Data Scientist – Computer Vision & Generative AI
- Hiring from
- Egypt
- Work type
- Remote
- Posted
- Sep 29, 2026
Job Title: Data Scientist (Computer Vision & Generative AI)
Experience: 2–4 Years
Employment Type: Full-time
Location: Remote
Job Description
We are seeking a motivated and skilled Data Scientist with hands-on experience in machine learning and deep learning.
The ideal candidate will have a strong background in computer vision, particularly in OCR-related tasks, and a solid understanding of modern deep learning architectures, including CNNs, RNNs, and Transformer-based models.
Knowledge of Generative AI is highly desirable.
Key Responsibilities
- Design, train, and evaluate machine learning and deep learning models for real-world applications.
- Develop and optimize computer vision pipelines with a focus on OCR, document understanding, and text extraction.
- Work with deep learning architectures such as CNNs, RNNs (LSTM/GRU), and Transformers.
- Apply Generative AI techniques to improve existing systems or develop new AI-driven features.
- Perform data preprocessing, augmentation, and feature engineering.
- Fine-tune pre-trained models and adapt them to domain-specific tasks.
- Evaluate model performance, analyze errors, and continuously improve models.

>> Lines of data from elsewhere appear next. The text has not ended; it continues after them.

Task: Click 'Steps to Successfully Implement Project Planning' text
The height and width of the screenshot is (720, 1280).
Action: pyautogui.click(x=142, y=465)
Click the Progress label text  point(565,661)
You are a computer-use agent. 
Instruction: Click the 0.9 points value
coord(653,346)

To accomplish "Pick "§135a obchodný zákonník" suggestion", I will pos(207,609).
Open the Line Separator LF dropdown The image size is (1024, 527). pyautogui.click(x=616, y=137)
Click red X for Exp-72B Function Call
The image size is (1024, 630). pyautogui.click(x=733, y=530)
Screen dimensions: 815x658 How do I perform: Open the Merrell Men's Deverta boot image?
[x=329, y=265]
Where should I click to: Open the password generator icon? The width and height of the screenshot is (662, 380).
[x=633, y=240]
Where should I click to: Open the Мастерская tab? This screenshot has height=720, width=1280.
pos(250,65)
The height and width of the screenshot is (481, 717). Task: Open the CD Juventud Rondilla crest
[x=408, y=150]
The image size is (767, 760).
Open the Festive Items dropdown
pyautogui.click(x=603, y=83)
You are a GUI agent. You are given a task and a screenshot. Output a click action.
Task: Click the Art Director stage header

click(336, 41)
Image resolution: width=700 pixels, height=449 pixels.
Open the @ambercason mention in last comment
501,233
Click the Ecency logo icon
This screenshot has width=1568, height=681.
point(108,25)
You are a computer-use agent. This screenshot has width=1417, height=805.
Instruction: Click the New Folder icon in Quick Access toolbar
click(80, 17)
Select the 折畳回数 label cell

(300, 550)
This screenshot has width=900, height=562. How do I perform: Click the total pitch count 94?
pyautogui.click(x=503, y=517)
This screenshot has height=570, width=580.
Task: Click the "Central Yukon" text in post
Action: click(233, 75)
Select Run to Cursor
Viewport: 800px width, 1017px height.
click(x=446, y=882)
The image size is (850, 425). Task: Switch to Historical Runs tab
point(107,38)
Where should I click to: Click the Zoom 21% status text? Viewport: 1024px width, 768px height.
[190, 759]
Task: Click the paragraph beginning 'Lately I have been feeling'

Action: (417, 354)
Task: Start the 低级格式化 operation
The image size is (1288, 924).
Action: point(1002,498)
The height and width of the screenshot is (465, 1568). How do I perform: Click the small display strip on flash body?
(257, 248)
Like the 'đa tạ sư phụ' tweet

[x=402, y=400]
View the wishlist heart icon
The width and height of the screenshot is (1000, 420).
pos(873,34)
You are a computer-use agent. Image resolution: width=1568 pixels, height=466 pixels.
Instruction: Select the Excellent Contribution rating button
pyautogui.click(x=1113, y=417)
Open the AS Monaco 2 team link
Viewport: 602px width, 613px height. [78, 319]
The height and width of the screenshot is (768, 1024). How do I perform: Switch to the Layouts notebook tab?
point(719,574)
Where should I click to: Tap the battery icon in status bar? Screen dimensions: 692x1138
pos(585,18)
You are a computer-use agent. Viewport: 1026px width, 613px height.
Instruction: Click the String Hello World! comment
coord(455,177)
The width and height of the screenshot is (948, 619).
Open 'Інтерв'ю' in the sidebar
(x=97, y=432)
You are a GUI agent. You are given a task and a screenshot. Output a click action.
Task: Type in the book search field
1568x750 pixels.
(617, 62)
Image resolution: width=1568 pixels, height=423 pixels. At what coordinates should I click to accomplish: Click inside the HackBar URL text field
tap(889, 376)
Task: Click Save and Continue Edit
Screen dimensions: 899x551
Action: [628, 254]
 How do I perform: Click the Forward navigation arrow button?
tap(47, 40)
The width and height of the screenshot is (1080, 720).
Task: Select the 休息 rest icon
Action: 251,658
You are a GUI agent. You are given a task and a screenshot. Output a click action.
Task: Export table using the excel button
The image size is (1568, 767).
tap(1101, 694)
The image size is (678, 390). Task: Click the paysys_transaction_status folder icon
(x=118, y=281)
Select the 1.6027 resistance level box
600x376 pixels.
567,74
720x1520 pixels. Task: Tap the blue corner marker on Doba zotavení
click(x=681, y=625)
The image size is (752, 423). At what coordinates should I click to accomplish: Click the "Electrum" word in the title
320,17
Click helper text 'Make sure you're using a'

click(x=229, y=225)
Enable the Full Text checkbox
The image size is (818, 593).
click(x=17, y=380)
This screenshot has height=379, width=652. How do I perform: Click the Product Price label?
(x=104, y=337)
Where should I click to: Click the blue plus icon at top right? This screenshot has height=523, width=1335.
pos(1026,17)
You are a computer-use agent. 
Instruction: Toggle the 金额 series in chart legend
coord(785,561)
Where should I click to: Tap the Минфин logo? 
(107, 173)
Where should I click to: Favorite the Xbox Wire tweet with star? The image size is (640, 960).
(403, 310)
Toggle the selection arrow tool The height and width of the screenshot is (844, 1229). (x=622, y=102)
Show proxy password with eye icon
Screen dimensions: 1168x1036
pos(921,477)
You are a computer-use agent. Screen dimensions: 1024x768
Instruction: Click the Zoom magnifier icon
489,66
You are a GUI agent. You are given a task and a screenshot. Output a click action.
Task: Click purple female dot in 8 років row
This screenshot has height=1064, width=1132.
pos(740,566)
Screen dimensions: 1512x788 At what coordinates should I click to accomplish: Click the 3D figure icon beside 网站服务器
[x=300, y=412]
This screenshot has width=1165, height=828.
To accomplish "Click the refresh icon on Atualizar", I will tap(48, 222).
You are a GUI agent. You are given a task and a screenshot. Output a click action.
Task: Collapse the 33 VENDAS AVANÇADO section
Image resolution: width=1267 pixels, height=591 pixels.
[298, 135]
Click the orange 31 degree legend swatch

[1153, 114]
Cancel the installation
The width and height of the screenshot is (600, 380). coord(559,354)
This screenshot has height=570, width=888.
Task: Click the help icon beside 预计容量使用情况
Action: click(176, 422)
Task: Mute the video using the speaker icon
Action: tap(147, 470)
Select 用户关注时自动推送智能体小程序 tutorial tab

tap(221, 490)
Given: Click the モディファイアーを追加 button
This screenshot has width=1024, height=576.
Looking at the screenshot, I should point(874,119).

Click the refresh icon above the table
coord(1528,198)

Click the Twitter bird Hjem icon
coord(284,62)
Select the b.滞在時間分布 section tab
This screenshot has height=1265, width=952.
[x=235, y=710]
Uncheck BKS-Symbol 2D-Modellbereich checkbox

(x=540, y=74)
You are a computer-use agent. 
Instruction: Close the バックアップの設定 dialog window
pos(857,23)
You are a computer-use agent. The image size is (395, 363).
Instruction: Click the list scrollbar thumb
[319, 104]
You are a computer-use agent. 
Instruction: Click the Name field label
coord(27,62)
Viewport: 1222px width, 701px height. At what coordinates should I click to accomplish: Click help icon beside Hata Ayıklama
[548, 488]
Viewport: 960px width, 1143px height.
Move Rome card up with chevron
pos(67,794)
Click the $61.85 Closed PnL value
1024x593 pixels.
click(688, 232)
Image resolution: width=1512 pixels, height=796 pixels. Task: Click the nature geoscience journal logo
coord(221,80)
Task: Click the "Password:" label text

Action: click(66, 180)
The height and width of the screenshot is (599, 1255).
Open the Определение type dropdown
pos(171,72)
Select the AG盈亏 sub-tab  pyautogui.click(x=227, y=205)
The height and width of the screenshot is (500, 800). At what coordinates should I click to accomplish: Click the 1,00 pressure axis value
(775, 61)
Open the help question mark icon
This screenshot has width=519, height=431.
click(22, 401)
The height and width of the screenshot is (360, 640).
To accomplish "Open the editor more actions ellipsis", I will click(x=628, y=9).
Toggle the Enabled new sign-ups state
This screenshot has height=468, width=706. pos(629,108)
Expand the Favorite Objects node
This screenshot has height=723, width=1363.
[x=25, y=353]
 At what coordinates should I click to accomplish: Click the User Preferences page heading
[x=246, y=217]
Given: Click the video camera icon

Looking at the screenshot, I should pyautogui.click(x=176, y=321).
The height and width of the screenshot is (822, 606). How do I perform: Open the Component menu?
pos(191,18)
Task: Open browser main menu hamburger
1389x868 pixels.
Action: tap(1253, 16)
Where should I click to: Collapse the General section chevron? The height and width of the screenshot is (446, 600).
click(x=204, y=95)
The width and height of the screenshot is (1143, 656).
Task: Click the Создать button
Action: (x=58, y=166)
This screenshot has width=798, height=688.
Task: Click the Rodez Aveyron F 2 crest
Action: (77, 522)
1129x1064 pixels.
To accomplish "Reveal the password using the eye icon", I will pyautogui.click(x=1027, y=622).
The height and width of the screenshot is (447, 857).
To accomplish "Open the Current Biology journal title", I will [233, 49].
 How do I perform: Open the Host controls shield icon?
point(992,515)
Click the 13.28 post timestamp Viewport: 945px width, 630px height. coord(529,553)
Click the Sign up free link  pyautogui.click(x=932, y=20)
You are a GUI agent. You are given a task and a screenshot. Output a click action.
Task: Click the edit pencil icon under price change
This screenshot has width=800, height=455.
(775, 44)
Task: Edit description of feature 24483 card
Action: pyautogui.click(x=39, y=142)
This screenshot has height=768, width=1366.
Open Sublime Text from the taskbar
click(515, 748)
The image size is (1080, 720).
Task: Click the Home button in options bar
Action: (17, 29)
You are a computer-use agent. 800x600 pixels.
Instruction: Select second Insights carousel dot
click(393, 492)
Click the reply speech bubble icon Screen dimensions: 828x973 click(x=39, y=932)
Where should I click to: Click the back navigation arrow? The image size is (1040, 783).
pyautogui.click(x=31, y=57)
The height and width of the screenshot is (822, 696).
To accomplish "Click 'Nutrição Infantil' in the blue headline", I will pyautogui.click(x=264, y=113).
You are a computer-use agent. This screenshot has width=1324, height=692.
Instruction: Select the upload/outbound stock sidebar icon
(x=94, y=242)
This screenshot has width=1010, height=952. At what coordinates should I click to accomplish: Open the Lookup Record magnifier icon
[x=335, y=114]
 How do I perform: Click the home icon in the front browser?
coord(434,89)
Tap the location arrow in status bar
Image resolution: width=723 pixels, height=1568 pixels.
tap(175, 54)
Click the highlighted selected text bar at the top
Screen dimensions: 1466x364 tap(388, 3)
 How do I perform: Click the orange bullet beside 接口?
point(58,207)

- Collaborate with engineering teams to deploy models into production.
- Document experiments, models, and technical findings.
Required Qualifications
- Bachelor's degree in computer science, Data Science, Engineering, or a related field.
- 2–4 years of professional experience in data science or machine learning.
- Strong understanding of deep learning fundamentals.
- Hands-on experience with CNNs, RNNs, and Transformer architectures.
- Practical experience working on OCR systems.
- Proficiency in Python and deep learning frameworks such as PyTorch or TensorFlow.
Preferred Qualifications
- Experience or strong knowledge of Generative AI (LLMs, fine-tuning, prompt engineering or RAG).
- Experience with document AI or layout-aware models.
- Familiarity with MLOps tools and deployment pipelines.